What is expected: Change "人気記事" to "注目記事" in the part of the records that opens with the line containing "ネットショップ担当者フォーラム (57, 782)" and closes with the end of the records, and give back only that part with everything else unchanged.
==*==
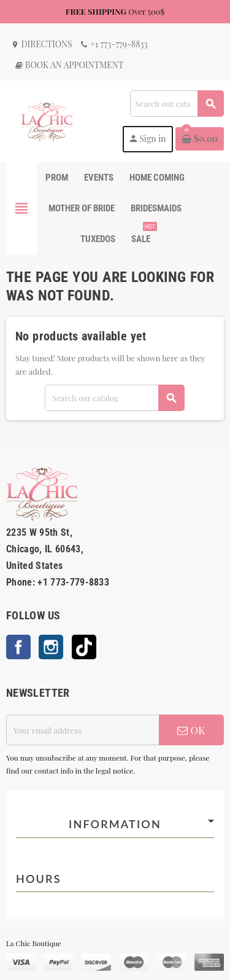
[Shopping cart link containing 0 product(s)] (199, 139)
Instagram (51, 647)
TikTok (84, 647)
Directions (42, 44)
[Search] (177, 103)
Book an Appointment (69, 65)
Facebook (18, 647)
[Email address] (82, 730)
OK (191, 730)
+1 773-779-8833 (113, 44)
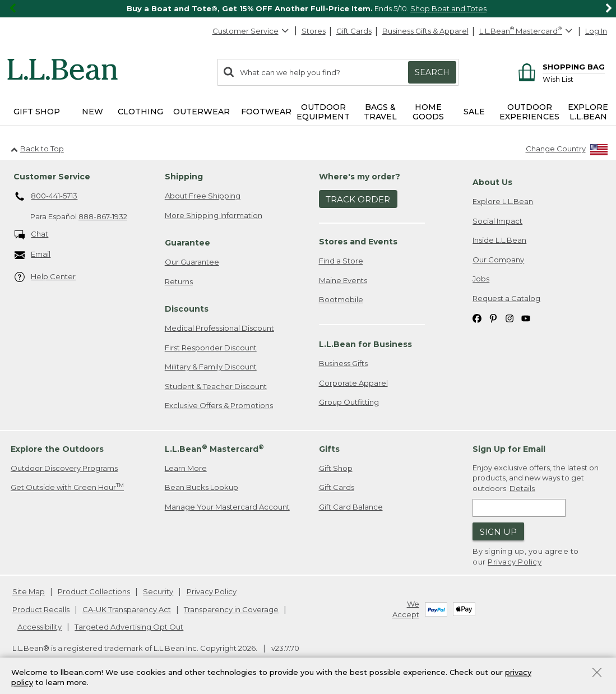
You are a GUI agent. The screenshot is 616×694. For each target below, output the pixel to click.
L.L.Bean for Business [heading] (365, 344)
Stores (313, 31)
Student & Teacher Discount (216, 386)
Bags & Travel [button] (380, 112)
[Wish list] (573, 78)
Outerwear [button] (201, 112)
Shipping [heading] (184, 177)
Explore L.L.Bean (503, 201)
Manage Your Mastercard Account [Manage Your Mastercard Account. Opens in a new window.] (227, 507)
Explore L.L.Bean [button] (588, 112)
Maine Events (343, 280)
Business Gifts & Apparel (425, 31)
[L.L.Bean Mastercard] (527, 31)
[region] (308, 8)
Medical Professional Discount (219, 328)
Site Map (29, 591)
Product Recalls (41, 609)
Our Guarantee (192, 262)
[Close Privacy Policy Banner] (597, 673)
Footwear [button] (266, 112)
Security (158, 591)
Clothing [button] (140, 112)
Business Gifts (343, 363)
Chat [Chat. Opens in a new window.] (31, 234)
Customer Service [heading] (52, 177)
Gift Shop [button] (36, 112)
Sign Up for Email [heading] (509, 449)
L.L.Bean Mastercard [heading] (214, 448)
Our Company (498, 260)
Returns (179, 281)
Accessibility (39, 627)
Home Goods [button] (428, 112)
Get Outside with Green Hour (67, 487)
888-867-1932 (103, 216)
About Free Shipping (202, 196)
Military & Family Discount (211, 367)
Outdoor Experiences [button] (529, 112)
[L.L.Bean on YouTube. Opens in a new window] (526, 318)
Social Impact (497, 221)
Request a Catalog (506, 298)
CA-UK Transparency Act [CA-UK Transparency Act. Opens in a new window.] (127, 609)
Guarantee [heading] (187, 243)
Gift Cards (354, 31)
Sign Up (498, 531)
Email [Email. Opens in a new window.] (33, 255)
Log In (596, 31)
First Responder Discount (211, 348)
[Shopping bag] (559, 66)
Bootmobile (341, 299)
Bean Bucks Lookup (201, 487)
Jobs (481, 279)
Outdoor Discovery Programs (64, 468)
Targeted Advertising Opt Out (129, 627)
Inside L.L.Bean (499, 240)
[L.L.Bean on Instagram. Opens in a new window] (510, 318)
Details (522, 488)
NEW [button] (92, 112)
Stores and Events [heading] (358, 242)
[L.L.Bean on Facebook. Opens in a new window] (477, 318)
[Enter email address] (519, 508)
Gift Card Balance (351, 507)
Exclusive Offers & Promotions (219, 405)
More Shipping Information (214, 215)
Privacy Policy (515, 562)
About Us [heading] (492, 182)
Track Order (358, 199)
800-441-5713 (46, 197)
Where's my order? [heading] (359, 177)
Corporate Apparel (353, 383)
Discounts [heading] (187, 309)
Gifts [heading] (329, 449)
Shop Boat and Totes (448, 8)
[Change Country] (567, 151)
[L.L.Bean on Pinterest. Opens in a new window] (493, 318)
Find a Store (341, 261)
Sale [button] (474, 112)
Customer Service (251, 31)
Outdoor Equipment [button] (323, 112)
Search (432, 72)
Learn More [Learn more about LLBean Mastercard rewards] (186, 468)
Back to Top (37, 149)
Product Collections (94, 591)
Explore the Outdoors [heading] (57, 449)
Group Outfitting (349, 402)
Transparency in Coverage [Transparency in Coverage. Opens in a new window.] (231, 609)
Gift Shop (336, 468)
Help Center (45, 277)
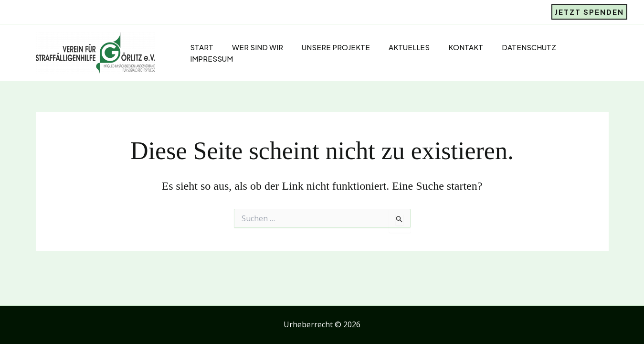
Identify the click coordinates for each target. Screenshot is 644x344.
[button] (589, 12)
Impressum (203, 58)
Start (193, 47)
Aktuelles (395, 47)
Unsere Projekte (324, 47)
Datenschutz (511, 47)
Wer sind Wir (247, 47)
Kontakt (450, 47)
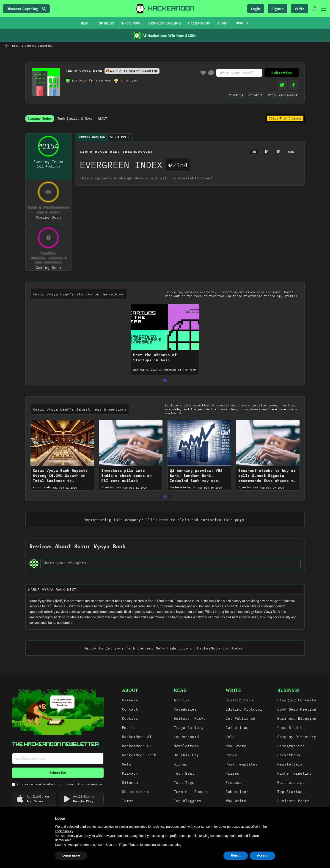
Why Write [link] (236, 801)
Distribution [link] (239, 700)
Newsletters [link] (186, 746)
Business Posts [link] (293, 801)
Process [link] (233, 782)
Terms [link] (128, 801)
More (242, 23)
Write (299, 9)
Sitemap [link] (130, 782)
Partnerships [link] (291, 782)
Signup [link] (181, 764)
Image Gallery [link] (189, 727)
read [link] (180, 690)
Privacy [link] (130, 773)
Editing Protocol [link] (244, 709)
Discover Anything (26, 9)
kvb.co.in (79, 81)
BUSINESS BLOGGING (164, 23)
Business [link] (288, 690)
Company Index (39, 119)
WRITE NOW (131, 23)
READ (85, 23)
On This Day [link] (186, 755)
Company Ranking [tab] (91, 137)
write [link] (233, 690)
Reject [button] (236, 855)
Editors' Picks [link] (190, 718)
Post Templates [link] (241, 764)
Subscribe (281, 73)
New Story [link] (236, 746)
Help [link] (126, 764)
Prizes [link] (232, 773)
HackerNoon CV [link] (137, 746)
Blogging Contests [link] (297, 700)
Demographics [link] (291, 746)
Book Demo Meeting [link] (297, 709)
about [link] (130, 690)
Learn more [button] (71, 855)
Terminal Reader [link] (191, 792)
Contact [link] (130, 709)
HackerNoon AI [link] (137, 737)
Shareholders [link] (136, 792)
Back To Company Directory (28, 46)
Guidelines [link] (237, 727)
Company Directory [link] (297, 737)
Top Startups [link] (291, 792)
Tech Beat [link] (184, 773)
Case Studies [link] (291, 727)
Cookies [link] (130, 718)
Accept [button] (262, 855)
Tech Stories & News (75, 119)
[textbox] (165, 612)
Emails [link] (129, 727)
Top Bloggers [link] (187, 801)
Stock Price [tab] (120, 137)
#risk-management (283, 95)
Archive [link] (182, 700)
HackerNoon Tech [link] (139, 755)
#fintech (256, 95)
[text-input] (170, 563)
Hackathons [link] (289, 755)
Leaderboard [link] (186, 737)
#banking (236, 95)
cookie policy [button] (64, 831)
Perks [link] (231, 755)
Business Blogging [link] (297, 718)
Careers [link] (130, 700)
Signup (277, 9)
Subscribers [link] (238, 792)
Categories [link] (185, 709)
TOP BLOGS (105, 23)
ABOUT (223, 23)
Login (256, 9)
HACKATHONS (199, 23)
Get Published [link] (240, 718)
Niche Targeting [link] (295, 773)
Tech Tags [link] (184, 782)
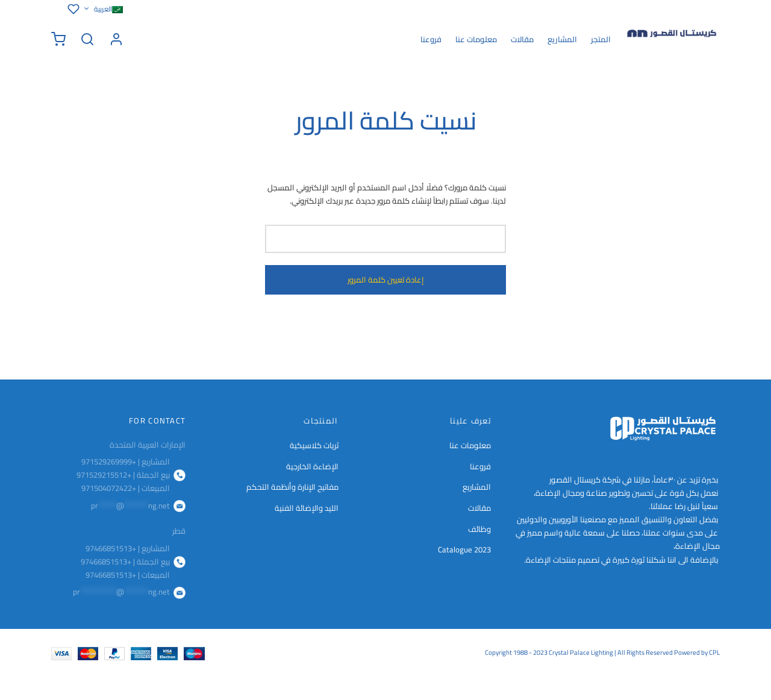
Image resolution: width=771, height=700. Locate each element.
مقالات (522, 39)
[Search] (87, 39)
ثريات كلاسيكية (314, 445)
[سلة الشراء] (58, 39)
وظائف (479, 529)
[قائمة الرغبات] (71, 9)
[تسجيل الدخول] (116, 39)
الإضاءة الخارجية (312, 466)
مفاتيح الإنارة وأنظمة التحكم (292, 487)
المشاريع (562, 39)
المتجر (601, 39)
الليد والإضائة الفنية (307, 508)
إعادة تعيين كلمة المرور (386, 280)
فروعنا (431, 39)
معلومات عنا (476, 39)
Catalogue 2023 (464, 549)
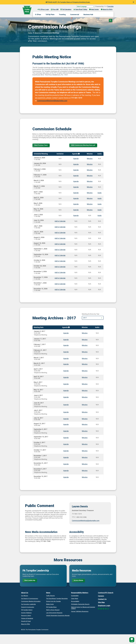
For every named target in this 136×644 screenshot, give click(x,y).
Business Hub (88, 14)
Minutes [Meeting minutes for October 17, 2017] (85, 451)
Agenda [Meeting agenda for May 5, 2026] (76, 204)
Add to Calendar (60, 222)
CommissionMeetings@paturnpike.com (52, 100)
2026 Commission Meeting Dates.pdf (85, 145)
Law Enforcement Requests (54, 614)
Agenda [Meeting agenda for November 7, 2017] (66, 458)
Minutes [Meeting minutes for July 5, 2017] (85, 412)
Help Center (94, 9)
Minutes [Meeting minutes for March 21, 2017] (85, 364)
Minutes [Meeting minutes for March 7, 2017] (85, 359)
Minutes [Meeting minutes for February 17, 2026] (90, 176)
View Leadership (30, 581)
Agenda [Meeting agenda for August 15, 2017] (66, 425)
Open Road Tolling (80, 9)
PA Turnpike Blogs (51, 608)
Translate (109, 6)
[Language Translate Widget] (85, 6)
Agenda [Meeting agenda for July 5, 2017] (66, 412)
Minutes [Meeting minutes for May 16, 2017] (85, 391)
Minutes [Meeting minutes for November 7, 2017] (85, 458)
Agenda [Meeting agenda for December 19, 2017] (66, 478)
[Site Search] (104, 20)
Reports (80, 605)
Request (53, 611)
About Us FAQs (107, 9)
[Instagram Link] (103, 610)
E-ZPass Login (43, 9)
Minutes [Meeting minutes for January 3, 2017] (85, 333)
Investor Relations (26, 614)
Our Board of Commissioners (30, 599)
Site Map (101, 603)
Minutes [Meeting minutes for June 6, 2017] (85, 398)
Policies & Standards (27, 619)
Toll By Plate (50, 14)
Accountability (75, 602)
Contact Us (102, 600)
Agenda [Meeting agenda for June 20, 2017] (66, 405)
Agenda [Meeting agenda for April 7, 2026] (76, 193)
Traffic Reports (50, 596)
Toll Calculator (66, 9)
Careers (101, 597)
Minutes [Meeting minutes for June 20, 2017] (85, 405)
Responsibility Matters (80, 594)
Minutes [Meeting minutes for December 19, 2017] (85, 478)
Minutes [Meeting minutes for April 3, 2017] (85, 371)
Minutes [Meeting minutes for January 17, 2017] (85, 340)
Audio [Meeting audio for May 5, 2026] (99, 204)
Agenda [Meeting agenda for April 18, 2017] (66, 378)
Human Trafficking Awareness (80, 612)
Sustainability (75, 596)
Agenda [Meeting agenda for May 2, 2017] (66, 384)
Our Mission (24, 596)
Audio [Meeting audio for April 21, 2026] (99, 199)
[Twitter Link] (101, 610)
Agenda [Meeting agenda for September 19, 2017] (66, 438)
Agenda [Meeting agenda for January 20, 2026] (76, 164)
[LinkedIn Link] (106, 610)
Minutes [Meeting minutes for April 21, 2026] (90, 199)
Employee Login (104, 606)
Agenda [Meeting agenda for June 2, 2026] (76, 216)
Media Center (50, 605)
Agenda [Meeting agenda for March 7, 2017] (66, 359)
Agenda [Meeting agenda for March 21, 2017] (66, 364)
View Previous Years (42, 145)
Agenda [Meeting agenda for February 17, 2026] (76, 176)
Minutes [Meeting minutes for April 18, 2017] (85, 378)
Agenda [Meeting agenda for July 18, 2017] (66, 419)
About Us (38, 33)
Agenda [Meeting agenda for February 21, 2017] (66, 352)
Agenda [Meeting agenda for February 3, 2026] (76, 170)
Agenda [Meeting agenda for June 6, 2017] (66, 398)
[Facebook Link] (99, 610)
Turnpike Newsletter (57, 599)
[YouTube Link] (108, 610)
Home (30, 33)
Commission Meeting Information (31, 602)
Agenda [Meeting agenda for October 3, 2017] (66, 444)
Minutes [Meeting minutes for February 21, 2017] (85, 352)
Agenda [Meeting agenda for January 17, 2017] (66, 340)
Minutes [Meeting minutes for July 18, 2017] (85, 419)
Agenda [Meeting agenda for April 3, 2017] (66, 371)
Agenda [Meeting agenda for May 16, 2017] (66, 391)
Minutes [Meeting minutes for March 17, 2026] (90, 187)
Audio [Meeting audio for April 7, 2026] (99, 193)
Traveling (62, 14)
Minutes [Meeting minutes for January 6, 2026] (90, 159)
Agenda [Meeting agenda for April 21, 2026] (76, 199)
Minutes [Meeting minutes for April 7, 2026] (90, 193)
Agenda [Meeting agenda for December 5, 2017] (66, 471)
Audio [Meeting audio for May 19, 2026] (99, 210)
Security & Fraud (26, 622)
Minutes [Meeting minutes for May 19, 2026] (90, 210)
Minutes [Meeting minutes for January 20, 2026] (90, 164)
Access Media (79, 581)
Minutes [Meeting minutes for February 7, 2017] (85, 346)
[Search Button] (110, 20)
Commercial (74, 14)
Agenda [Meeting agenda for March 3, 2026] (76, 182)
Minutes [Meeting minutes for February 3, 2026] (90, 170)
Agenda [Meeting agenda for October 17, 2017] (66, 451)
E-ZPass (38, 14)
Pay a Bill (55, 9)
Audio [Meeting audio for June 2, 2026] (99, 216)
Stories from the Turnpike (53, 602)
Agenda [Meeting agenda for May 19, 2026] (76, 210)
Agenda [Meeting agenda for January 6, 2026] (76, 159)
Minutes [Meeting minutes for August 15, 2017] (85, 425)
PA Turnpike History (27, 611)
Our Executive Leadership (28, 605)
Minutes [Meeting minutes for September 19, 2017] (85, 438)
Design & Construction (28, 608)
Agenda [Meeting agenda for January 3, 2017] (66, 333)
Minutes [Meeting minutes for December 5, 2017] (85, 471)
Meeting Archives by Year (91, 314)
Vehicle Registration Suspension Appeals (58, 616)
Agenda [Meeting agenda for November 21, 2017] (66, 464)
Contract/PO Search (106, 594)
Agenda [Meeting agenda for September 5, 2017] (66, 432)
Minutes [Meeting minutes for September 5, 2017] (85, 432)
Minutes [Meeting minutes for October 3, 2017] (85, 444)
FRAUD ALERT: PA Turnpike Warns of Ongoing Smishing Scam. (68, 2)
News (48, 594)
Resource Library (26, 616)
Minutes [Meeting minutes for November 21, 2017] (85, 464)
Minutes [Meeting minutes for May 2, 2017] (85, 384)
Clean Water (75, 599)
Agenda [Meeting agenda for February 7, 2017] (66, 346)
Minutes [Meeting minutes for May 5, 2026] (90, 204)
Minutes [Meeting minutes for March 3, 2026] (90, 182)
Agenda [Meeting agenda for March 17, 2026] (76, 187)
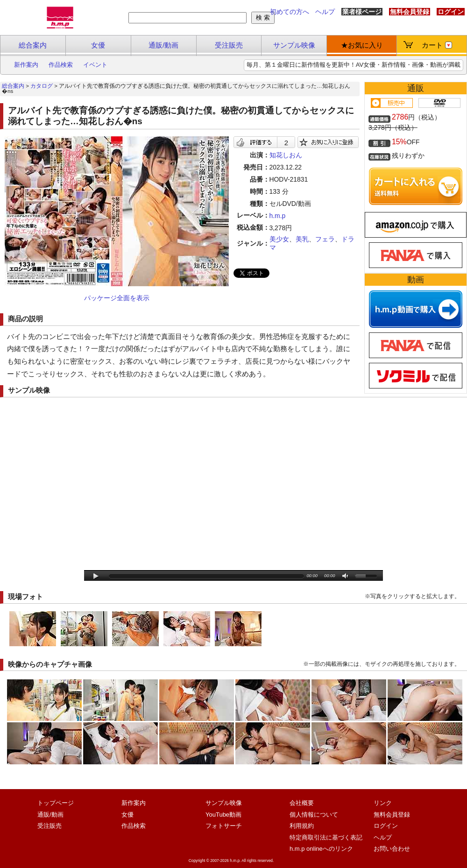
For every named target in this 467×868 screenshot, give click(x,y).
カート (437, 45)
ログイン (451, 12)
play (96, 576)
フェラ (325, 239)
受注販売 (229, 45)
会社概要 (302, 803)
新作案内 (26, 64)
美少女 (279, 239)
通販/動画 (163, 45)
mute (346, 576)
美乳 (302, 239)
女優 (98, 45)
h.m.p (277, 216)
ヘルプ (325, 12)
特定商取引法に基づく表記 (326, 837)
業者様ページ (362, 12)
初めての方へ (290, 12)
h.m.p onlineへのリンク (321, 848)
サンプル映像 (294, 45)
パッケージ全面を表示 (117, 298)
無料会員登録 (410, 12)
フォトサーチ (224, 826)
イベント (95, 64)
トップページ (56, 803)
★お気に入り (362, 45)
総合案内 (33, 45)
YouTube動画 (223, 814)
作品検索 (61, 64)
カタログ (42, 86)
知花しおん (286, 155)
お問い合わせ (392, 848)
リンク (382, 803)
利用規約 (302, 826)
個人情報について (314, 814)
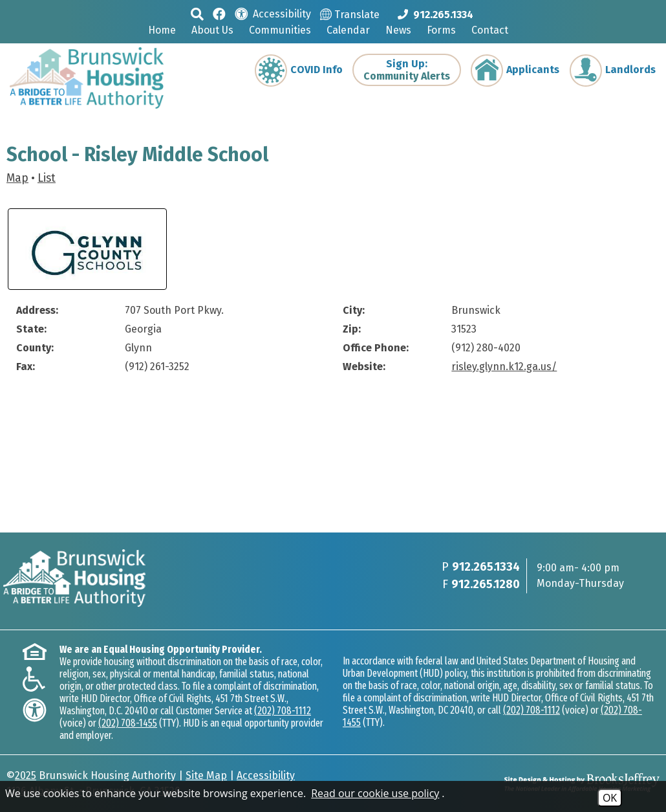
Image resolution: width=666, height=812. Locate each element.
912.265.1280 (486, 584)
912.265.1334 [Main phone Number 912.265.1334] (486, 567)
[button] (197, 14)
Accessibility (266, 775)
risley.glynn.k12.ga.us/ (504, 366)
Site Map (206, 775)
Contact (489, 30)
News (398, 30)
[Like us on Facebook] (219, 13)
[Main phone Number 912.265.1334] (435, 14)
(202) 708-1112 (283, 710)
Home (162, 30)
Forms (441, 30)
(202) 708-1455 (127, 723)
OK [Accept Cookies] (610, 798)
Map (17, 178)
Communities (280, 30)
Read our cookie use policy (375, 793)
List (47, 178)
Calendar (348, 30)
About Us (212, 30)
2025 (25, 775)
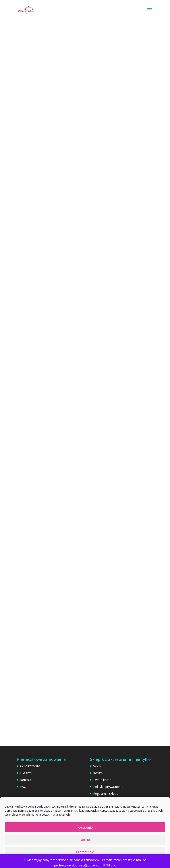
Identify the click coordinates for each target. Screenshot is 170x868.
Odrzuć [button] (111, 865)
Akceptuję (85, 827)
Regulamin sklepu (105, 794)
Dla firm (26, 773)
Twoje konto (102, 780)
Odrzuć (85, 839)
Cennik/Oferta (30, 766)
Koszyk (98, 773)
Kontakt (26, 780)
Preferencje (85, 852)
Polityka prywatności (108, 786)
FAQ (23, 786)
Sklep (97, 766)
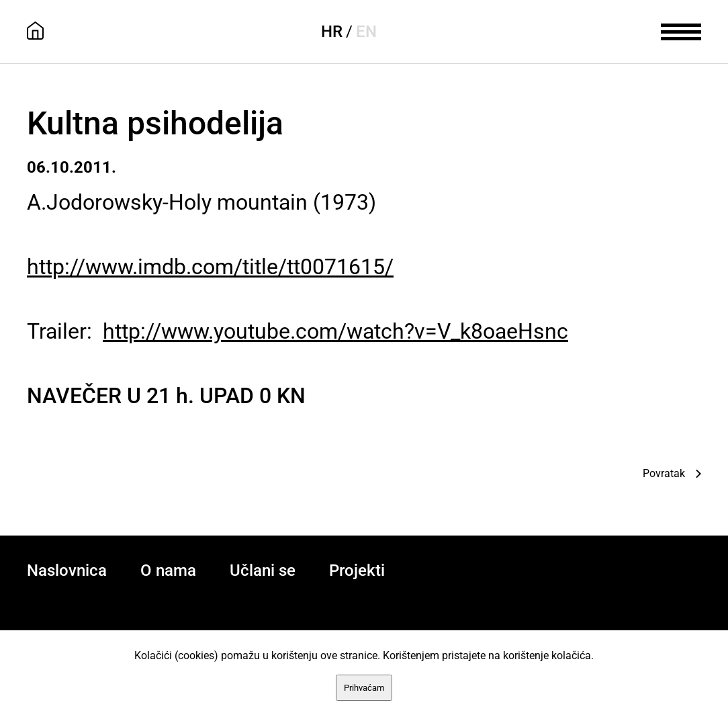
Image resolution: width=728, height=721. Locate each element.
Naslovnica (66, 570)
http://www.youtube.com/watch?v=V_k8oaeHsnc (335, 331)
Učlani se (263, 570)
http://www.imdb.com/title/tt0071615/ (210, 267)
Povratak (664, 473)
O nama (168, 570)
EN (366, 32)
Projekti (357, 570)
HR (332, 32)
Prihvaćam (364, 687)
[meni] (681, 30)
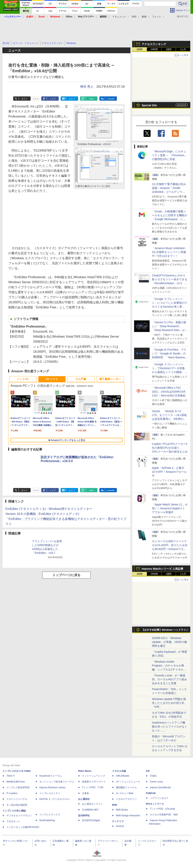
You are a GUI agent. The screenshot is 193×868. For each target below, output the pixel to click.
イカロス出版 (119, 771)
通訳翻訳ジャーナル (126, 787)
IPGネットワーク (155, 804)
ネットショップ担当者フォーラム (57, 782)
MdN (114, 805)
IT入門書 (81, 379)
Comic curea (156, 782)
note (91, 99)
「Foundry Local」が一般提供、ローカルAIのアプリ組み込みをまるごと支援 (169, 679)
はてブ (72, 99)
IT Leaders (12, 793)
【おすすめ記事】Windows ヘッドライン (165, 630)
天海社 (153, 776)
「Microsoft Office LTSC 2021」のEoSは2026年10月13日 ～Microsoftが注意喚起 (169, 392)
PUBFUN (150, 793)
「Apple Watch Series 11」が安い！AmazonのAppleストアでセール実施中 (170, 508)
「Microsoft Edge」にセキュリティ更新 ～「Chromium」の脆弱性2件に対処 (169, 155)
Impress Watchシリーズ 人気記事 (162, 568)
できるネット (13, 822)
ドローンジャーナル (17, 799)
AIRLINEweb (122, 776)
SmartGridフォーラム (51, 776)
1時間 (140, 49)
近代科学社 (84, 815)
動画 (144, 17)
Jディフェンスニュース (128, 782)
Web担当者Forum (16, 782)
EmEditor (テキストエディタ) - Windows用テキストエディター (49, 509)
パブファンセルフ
==*==
Full response:
ネットショップ担当者フォーラム (57, 782)
MdN (114, 805)
IT入門書 (81, 379)
Comic curea (156, 782)
note (91, 99)
「Foundry Local」が一般提供、ローカルAIのアプリ組み込みをまるごと支援 (169, 679)
はてブ (72, 99)
IT Leaders (12, 793)
【おすすめ記事】Windows ヘッドライン (165, 630)
天海社 (153, 776)
「Microsoft Office LTSC 2021」のEoSは2026年10月13日 ～Microsoftが注意喚起 (169, 392)
PUBFUN (150, 793)
「Apple Watch Series 11」が安い！AmazonのAppleストアでセール実施中 (170, 508)
「Microsoft Edge」にセキュリティ更新 ～「Chromium」の脆弱性2件に対処 (169, 155)
Impress Watchシリーズ 注目記事 (162, 568)
できるネット (13, 822)
ドローンジャーナル (17, 799)
AIRLINEweb (122, 776)
SmartGridフォーラム (51, 776)
1時間 (140, 49)
近代科学社 (84, 815)
動画 (144, 17)
Jディフェンスニュース (128, 782)
Web担当者Forum (16, 782)
EmEditor (テキストエディタ) - Windows用テキストエディター (49, 509)
パブファンセルフ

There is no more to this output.